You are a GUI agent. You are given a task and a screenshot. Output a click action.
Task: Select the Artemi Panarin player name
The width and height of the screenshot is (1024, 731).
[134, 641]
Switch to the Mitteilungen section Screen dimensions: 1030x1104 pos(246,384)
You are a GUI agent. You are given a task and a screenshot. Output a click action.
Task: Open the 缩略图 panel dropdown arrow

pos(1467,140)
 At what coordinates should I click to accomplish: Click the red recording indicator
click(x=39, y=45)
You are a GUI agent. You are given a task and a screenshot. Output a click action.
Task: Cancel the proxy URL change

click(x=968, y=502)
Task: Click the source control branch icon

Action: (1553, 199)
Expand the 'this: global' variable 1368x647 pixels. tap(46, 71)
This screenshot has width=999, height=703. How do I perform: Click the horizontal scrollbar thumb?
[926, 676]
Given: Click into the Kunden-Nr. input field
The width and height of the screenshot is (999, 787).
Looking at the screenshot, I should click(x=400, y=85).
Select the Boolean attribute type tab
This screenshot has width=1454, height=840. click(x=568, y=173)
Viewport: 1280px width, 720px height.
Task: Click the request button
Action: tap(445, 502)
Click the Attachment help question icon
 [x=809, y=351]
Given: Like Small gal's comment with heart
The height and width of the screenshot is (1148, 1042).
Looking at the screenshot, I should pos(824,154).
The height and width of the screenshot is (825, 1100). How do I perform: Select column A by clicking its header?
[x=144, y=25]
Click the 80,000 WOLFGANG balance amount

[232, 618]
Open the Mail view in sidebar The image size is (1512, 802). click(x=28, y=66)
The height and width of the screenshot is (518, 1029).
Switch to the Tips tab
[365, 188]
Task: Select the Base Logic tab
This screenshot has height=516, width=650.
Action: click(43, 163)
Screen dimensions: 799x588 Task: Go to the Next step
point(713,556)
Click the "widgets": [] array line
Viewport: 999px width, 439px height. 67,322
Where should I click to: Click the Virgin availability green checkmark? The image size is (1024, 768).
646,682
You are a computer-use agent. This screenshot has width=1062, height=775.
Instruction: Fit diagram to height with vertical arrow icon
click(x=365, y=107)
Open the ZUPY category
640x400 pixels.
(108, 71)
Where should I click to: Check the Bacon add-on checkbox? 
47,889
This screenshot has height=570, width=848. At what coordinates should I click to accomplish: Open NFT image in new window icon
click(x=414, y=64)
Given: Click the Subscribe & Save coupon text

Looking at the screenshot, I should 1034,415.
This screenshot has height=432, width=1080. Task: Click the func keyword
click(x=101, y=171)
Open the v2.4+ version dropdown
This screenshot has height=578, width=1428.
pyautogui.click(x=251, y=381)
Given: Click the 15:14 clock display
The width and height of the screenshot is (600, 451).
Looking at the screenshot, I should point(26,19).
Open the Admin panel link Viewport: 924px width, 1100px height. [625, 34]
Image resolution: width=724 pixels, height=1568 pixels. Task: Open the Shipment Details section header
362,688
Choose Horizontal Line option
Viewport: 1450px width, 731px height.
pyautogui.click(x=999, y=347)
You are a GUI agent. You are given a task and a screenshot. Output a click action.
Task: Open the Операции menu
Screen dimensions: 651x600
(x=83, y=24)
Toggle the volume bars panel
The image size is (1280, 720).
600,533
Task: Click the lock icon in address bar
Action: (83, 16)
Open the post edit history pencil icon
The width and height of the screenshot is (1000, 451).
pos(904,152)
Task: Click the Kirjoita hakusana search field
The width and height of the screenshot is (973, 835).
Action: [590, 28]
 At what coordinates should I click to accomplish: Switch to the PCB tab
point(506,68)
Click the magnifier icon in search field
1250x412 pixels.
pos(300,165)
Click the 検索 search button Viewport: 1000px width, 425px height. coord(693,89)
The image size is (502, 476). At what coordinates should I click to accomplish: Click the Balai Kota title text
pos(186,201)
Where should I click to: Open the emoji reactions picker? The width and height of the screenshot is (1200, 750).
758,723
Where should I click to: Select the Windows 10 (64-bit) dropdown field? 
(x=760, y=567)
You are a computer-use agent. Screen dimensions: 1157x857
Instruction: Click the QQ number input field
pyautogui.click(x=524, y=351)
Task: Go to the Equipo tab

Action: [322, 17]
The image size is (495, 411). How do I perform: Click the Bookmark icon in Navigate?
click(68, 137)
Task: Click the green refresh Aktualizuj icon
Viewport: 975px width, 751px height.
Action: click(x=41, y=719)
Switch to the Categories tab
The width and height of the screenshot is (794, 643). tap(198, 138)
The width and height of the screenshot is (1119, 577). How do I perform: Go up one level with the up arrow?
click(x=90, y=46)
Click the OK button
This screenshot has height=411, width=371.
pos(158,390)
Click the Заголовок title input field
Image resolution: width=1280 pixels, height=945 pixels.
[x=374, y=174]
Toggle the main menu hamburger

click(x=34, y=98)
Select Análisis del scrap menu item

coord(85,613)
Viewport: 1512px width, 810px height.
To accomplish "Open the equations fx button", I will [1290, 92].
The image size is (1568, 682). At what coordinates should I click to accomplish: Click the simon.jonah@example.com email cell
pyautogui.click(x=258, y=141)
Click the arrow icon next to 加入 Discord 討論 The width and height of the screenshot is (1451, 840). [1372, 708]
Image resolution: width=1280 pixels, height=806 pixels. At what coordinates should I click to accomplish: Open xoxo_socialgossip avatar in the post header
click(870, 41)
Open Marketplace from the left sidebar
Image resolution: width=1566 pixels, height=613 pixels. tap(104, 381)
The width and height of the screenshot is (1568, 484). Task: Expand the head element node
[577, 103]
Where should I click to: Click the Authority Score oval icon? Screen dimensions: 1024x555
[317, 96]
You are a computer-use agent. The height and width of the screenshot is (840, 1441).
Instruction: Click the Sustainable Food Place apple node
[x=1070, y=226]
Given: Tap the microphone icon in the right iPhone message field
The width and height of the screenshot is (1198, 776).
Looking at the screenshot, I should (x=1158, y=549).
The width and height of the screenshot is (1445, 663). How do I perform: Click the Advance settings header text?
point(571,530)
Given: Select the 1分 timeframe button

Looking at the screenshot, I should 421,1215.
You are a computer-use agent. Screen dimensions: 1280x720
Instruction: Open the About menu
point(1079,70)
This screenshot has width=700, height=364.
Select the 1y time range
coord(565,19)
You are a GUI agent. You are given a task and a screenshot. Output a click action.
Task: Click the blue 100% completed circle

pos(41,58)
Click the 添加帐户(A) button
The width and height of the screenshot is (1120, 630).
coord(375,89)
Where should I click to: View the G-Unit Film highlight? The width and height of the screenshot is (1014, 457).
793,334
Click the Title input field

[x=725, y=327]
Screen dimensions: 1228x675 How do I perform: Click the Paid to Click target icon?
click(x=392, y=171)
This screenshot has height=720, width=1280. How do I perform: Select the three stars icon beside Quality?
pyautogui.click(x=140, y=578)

:: YOUR TASK ::
An exact transcription of the lines from the start of the listing through the line bearing "Given: Click into the Kunden-Nr. input field" is the whole answer.

:: ANSWER TO THE EXERCISE ::
You are a GUI agent. You are given a task and a screenshot. Output a click action.
Task: Select the Artemi Panarin player name
The width and height of the screenshot is (1024, 731).
[134, 641]
Switch to the Mitteilungen section Screen dimensions: 1030x1104 pos(246,384)
You are a GUI agent. You are given a task and a screenshot. Output a click action.
Task: Open the 缩略图 panel dropdown arrow

pos(1467,140)
 At what coordinates should I click to accomplish: Click the red recording indicator
click(x=39, y=45)
You are a GUI agent. You are given a task and a screenshot. Output a click action.
Task: Cancel the proxy URL change

click(x=968, y=502)
Task: Click the source control branch icon

Action: (1553, 199)
Expand the 'this: global' variable 1368x647 pixels. tap(46, 71)
This screenshot has width=999, height=703. How do I perform: Click the horizontal scrollbar thumb?
[926, 676]
Given: Click into the Kunden-Nr. input field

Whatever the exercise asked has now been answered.